Biagio Russo è l’uomo che oggi meglio custodisce il valore autentico dell’eredità di Leonardo Sinisgalli.

Biagio Russo

Ne ha guidato come direttore la Fondazione per due mandati – da volontario, vale la pena sottolinearlo – dopo aver incrociato l’opera del genio lucano all’Università a Salerno, negli anni Novanta. Merito del professore Renato Aymone, che su Sinisgalli aveva basato un corso monografico. Fu una scoperta, in Basilicata non se ne parlava praticamente più. Poi gli studi, l’approfondimento, la ricerca di materiali. Nel 2010 non esisteva la Fondazione, non c’erano collaboratori, non c’erano spazi fisici. «Bisognava costruire ogni cosa e, soprattutto, dare credibilità al progetto.
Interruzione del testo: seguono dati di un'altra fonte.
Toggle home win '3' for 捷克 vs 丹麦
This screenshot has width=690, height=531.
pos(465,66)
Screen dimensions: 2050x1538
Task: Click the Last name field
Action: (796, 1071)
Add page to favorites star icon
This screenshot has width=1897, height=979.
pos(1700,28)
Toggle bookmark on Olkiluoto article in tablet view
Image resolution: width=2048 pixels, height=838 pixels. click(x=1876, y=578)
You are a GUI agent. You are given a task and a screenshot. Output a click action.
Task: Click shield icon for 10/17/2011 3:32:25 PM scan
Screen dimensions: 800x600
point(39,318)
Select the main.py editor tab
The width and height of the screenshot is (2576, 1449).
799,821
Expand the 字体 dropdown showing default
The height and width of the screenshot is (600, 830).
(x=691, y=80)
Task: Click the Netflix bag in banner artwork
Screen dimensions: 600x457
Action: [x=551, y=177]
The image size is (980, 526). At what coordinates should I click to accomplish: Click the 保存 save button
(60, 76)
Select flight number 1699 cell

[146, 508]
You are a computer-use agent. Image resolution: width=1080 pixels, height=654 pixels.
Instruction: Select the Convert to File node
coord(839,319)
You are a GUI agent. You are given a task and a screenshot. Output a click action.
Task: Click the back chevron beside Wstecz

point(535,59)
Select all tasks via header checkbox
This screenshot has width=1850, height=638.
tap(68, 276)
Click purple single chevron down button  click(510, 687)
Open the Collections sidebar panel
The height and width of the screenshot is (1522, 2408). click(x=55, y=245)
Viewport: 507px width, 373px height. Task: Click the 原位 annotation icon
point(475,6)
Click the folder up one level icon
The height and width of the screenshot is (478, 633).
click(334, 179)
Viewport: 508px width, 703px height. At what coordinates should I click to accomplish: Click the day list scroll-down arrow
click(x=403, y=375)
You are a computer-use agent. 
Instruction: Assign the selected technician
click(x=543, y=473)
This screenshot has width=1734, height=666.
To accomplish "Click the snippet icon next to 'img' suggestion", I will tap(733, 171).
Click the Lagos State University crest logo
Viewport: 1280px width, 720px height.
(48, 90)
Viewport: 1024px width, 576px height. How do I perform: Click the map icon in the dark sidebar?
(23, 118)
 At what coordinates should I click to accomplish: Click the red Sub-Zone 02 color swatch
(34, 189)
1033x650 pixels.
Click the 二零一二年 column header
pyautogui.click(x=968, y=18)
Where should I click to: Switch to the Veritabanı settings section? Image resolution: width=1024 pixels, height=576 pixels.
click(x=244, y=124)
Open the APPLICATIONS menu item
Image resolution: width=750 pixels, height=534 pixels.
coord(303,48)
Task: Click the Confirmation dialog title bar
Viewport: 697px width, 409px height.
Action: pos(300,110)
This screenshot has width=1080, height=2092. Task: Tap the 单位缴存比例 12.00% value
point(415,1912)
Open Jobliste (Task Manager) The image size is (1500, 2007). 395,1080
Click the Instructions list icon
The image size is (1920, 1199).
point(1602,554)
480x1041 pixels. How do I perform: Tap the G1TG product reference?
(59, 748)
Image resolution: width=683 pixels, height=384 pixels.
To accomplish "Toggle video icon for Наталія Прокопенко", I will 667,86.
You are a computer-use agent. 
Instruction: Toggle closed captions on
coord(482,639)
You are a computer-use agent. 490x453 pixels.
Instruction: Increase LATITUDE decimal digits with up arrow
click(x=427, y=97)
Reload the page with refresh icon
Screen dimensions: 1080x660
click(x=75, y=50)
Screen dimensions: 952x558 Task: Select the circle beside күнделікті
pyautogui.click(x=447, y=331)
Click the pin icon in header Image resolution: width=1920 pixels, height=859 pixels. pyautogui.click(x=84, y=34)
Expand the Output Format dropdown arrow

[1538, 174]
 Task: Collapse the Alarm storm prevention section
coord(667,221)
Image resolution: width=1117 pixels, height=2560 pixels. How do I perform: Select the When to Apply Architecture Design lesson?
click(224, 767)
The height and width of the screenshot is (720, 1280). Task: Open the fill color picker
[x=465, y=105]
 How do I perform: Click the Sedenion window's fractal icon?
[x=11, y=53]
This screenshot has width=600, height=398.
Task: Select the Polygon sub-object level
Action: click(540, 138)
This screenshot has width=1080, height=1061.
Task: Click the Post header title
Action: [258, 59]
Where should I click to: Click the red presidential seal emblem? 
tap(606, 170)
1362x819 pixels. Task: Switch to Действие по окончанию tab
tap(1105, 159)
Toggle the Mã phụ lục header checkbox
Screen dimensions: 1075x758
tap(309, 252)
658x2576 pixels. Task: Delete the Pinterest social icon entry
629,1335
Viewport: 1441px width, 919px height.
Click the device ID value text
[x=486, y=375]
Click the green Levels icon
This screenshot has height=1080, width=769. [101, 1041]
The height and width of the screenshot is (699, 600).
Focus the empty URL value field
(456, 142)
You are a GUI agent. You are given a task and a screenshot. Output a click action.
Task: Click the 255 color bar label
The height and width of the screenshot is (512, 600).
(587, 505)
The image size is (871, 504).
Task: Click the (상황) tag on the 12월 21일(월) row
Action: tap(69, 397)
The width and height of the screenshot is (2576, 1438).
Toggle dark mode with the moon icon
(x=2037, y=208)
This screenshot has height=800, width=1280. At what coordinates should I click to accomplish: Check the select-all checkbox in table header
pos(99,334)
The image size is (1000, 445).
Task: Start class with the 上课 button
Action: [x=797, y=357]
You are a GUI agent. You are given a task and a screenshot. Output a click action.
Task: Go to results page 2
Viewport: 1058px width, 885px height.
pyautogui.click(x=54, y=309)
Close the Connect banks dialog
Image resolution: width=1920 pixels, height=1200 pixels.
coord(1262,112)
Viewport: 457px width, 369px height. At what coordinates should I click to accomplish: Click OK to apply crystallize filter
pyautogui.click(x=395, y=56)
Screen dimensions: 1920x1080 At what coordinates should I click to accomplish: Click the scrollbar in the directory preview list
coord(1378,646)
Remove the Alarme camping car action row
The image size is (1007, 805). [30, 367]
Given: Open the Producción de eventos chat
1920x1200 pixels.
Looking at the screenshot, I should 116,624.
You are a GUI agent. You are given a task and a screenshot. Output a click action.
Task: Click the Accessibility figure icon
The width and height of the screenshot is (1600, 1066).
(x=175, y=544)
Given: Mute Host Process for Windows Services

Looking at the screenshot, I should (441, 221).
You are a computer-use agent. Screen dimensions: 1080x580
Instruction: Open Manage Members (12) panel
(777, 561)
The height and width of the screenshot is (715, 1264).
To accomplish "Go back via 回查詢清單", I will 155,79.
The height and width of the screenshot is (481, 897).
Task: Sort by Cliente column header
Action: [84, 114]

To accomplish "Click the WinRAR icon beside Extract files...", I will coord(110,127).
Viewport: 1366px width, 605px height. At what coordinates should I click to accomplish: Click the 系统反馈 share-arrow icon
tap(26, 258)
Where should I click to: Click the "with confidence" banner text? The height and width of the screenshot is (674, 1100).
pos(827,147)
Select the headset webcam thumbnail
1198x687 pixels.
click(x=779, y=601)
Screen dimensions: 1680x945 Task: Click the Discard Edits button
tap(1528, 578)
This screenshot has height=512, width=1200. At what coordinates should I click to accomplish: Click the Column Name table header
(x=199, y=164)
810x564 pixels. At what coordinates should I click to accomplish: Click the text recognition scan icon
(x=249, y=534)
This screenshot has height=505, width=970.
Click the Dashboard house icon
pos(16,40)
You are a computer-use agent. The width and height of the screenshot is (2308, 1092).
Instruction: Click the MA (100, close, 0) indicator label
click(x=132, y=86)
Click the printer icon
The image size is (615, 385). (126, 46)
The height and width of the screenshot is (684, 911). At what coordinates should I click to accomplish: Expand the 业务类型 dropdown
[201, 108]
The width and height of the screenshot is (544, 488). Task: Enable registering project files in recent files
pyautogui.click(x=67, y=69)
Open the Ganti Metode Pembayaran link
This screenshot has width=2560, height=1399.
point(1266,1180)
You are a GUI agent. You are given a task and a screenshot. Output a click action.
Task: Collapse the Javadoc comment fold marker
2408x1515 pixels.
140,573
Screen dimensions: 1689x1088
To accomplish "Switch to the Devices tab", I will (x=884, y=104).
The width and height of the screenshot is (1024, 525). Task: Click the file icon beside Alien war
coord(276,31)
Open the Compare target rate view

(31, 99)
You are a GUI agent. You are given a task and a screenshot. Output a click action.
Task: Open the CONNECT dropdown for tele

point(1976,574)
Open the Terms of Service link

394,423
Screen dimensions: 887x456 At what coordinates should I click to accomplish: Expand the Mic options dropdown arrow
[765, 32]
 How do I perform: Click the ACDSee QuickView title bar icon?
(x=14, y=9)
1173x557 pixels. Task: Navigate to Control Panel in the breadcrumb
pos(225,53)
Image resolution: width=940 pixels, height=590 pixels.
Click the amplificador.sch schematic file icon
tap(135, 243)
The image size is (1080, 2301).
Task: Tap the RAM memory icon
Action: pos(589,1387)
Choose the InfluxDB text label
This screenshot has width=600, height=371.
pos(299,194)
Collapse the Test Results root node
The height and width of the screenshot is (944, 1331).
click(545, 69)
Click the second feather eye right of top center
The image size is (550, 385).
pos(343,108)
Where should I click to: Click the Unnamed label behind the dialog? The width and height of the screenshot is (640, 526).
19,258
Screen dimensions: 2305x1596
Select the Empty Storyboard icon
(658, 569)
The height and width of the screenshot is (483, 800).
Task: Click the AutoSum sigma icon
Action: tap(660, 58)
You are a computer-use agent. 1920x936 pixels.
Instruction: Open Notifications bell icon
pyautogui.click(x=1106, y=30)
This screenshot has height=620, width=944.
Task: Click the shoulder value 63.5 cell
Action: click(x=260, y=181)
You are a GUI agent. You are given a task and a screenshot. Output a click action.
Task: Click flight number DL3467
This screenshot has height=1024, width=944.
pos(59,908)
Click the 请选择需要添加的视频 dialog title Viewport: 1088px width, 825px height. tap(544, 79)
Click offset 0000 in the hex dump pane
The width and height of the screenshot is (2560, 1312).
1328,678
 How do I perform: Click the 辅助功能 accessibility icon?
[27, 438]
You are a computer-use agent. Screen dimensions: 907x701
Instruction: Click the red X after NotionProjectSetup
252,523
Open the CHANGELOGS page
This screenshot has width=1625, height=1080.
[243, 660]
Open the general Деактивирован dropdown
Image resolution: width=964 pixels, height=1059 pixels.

Da allora ogni passo è stato fatto nella direzione di quello che ci eravamo prefissati come obiettivo primario: ripubblicare Sinisgalli».

Il prossimo 2 luglio verrà nominato il nuovo consiglio di amministrazione della Fondazione Sinisgalli, che dovrà fronteggiare un’eredità importante.

Solo negli ultimi cinque anni la Fondazione – di cui sono soci fondatori la Regione, la Provincia e il Comune di Montemurro, con l’Unibas come socio sostenitore – ha collezionato 15 mostre, 500 incontri pubblici, 333 ospiti, 15 pubblicazioni. Comprese le prestigiose ristampe con Mondadori.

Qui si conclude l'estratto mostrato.